● **SET TASK**:
Copy out every line of the records below word for word, leaving out the pictures.
==================================================
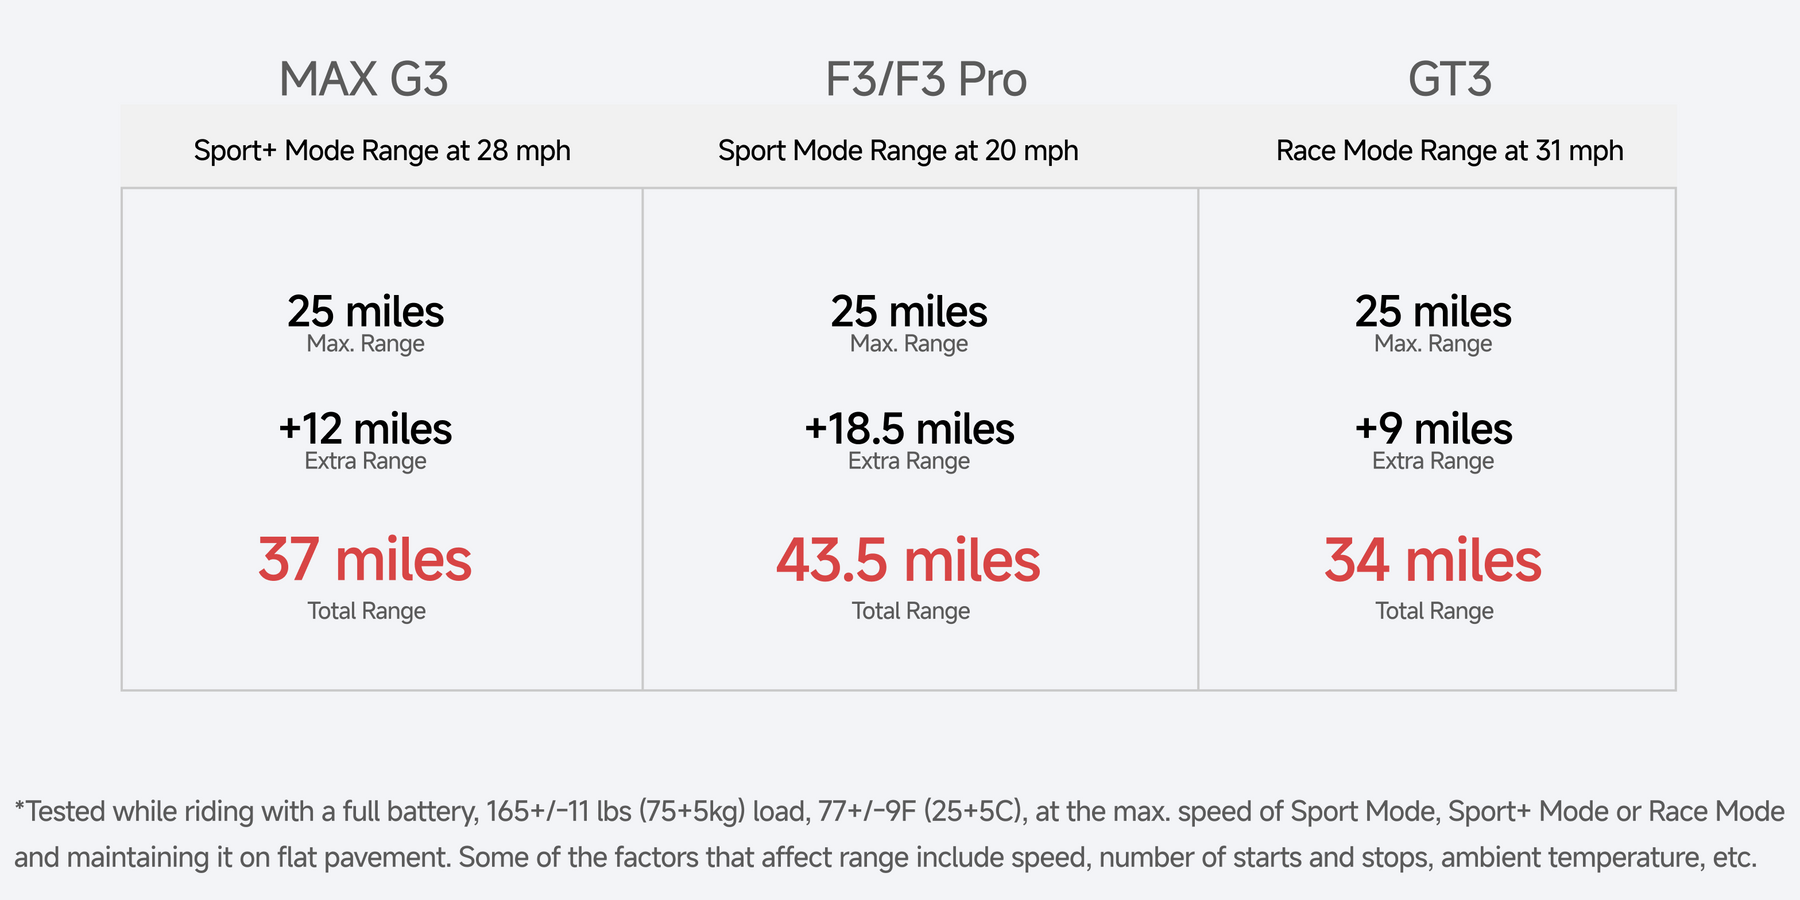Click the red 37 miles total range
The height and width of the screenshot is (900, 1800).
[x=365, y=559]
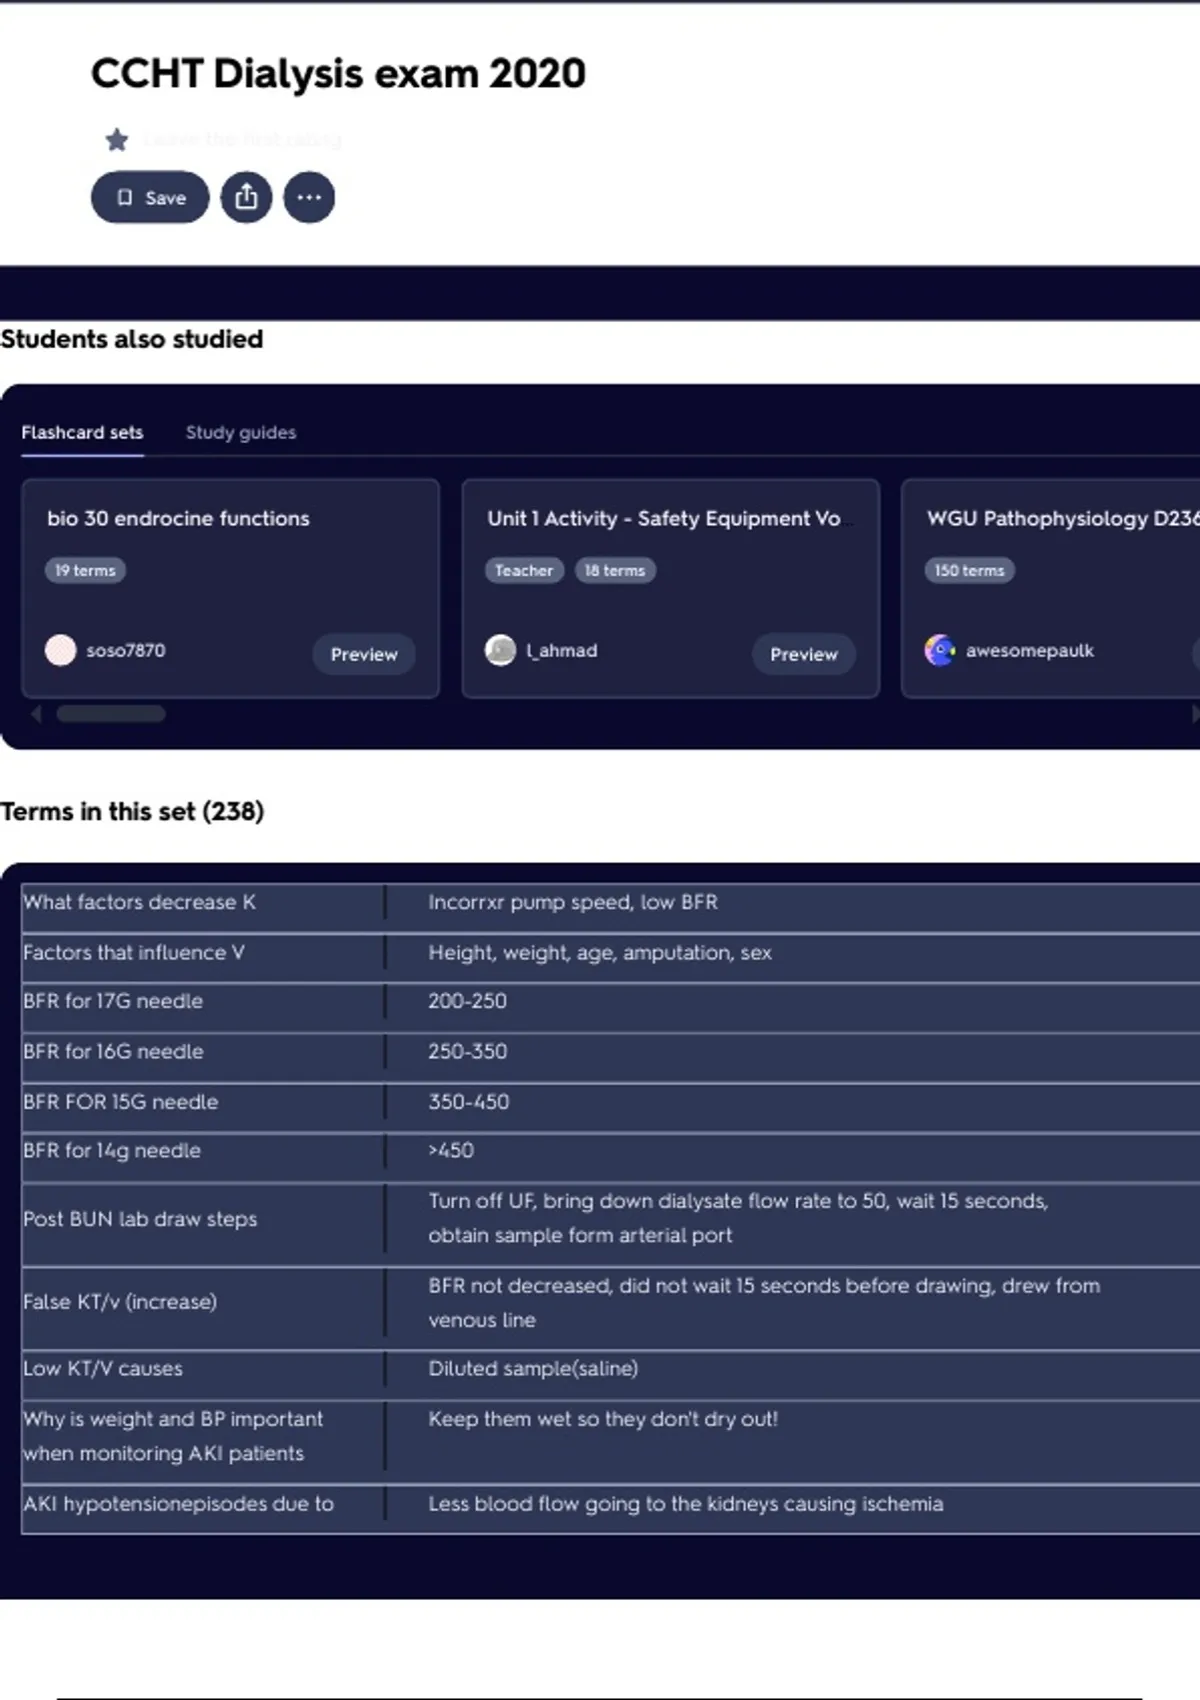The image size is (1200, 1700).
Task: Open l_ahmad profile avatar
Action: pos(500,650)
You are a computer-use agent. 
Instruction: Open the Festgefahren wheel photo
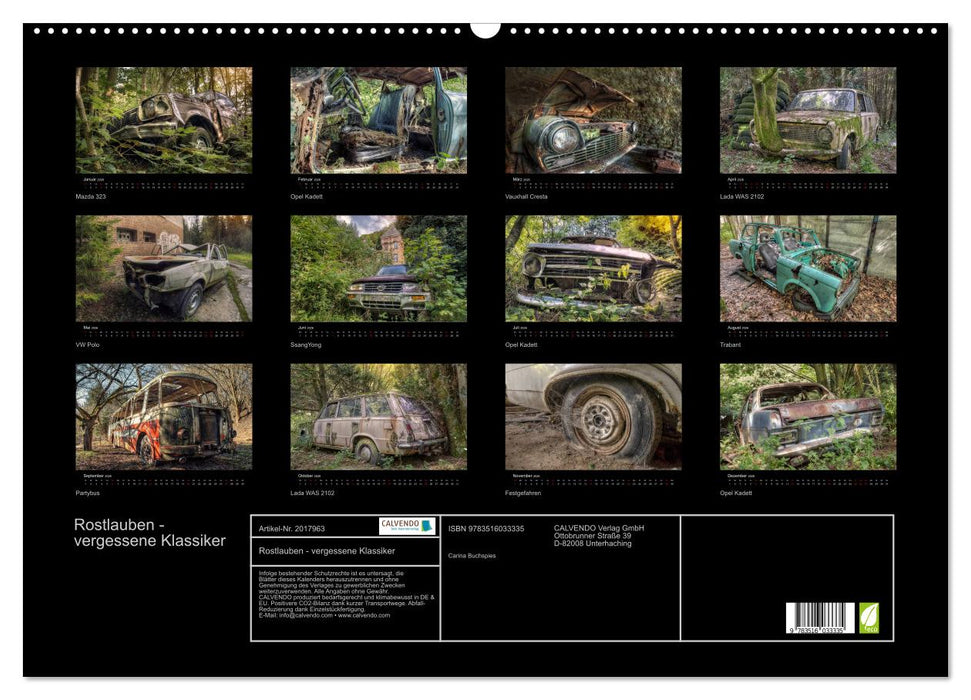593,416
==================================================
● **THE SOLUTION**:
Click the red 37 miles total range
The height and width of the screenshot is (900, 1800).
[x=365, y=559]
The image size is (1200, 1700).
Task: Open l_ahmad profile avatar
Action: pos(500,650)
You are a computer-use agent. 
Instruction: Open the Festgefahren wheel photo
593,416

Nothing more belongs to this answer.